1960s | Dracula Prince of Darkness (1966)
Film 4 of 8, representing the 1960s, Hammer Horror, and Vampires
Expectations: Hammer Horror comes with a certain amount of pre conceived expectations (as it did then), those being bold colours, lavish costumes, nudity, and gore. The latter two are what’s really interesting here, because although the subject matter is a flashback to 1930s Universal Horror, the content of horror in this century is very different indeed. So I’m on the look out for those two staples of the modern horror genre, nudity and gory violence.
Reflection: ‘Dracula Prince of Darkness‘ was decent, if rather standard horror shlock from Hammer. The sight of dripping blood, rather a lot of it in places (including a strung up body drained from the throat), was a sight-for-sore-eyes for this horror fan, following the almost blood free decades that preceded the 60s.

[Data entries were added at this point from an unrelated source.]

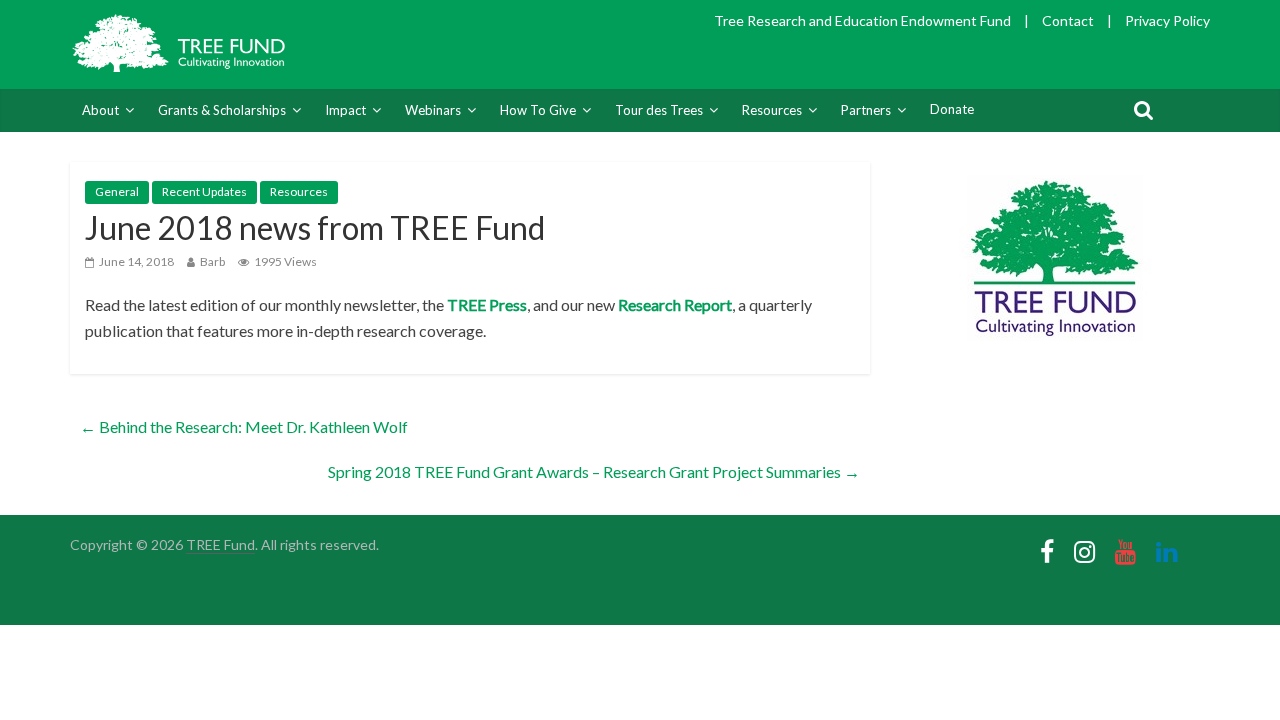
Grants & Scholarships (222, 110)
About (100, 110)
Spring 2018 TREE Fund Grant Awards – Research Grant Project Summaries (594, 471)
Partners (866, 110)
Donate (952, 109)
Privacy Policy (1167, 20)
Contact (1068, 20)
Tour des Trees (659, 110)
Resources (772, 110)
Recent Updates (204, 191)
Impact (345, 110)
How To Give (538, 110)
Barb (212, 261)
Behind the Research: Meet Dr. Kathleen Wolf (244, 426)
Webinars (433, 110)
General (117, 191)
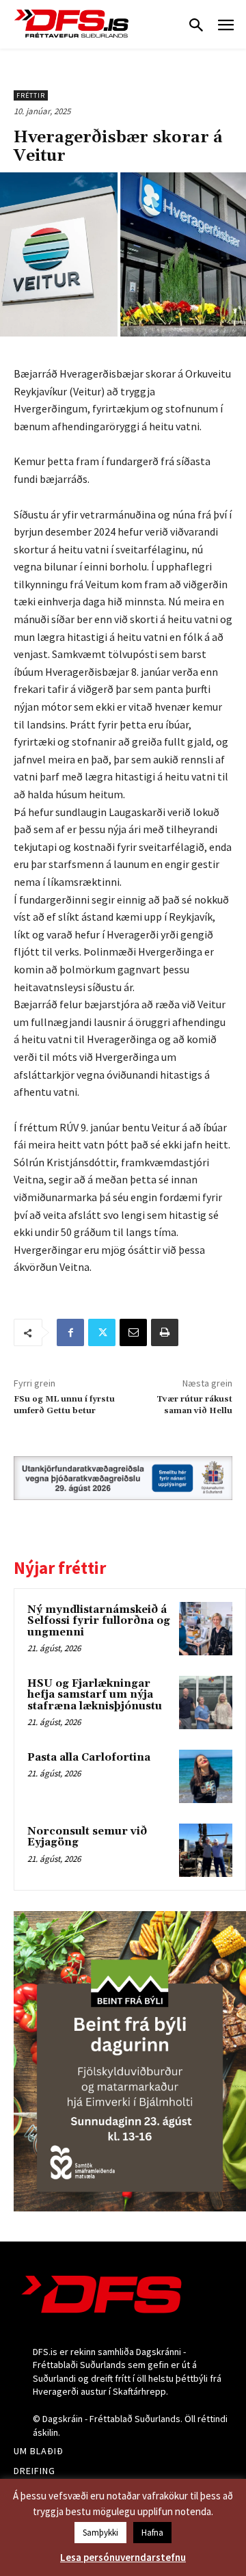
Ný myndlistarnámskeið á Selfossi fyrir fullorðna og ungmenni (98, 1621)
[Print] (164, 1332)
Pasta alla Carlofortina (88, 1757)
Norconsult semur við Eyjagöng (87, 1837)
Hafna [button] (152, 2532)
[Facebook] (70, 1332)
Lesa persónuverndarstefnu (123, 2557)
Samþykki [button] (100, 2532)
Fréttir (30, 95)
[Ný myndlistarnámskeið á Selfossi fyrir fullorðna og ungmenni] (205, 1628)
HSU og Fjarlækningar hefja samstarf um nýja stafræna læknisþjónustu (94, 1695)
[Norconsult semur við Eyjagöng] (205, 1850)
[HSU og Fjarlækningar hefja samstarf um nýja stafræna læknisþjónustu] (205, 1702)
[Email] (133, 1332)
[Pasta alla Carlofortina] (205, 1776)
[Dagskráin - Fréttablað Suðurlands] (72, 24)
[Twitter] (101, 1332)
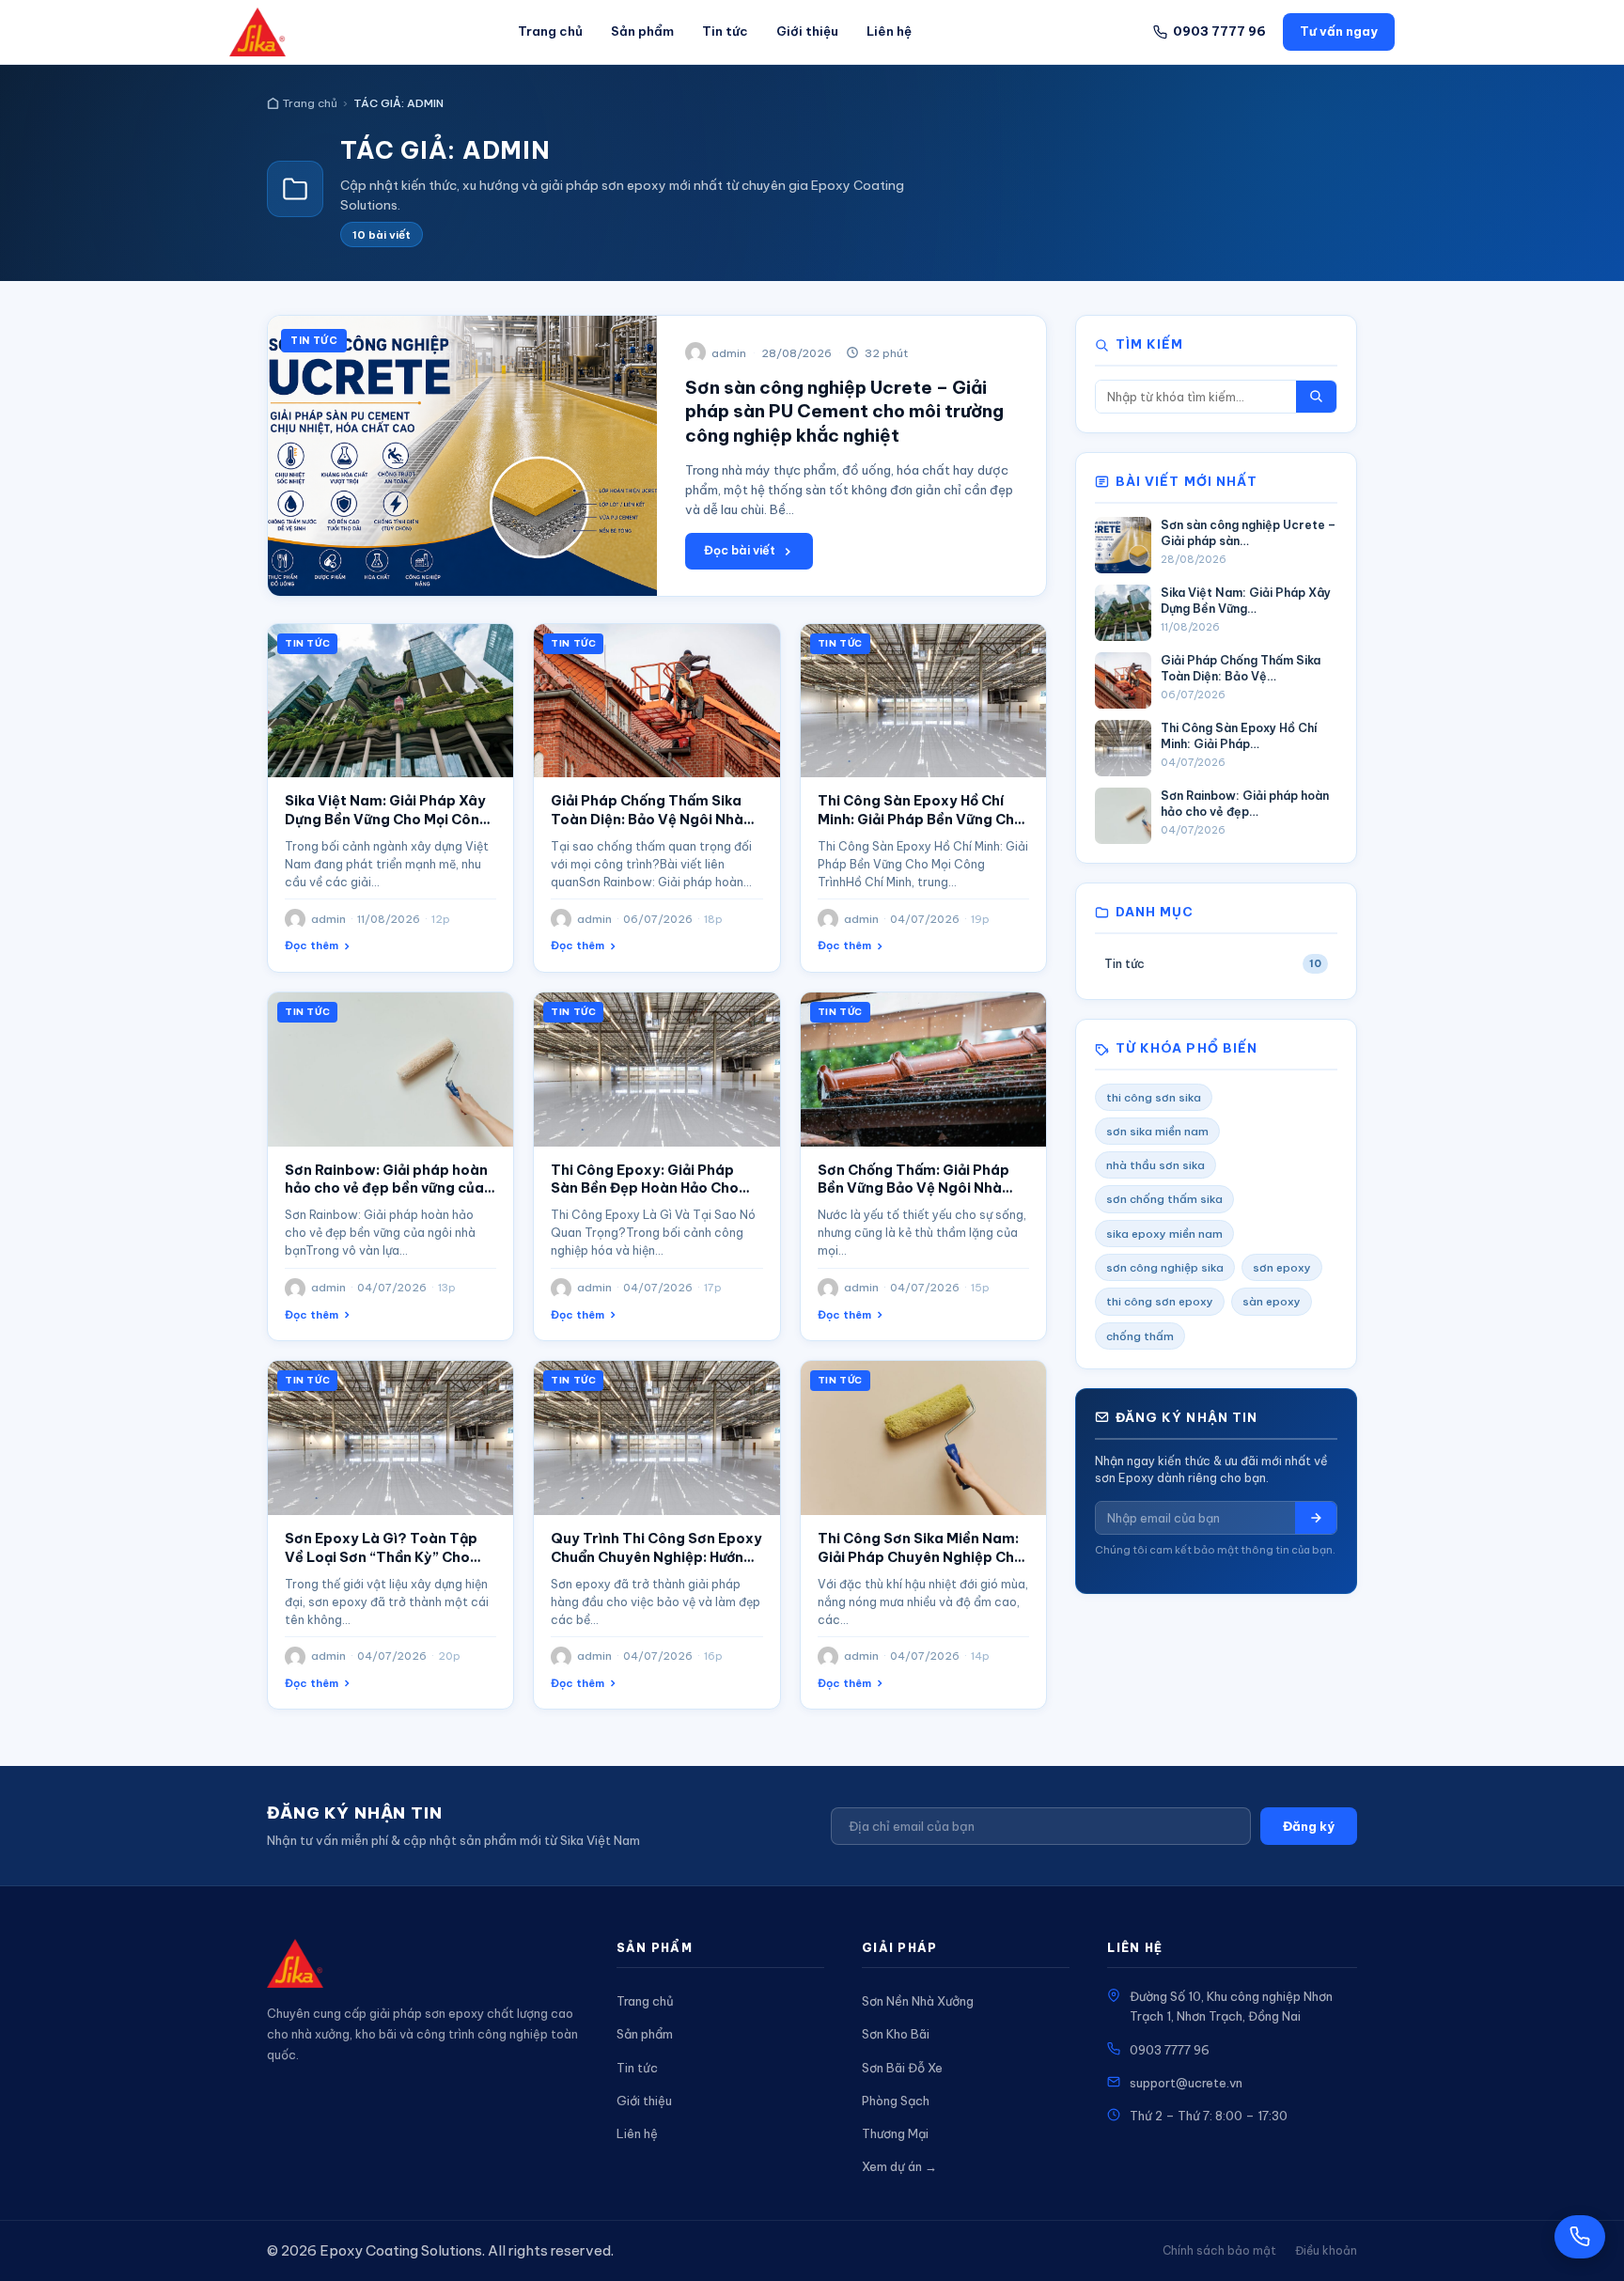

Boobs however were in short supply! It’s interesting to see the increase in body gore from 1956 to 1966. Here horror has arrived at full body impalement and the beginning of the genre’s on-screen blood lust. Hammer serves as a great example of the moment in horror history when special effects makeup artists became a vital member of the crew, not only in the Jack Pierce sense of physical makeup, but now body prosthetics and gore. These early gore pioneers would pave the way for the likes of Savini who would go on, in the 70s and 80s, to become industry names, with reputations based on blood and gore. Although all of this unashamed glorification of bright red blood wasn’t without media and public distain, movie fans, and important horror fans, were flocking to these films, ushering in a time where such body horror became acceptable and expected. Colour, of course was a key factor in this, never before had blood looked so vivid on screen, and here the film makers were making full use of it’s vibrant appearance. Although ‘Dracula Prince of Darkness’ isn’t the best example of 60s horror or Hammer horror, it was fascinating to see just how much horror had changed in a decade from the rather tamer black and white b-movies of the 50s.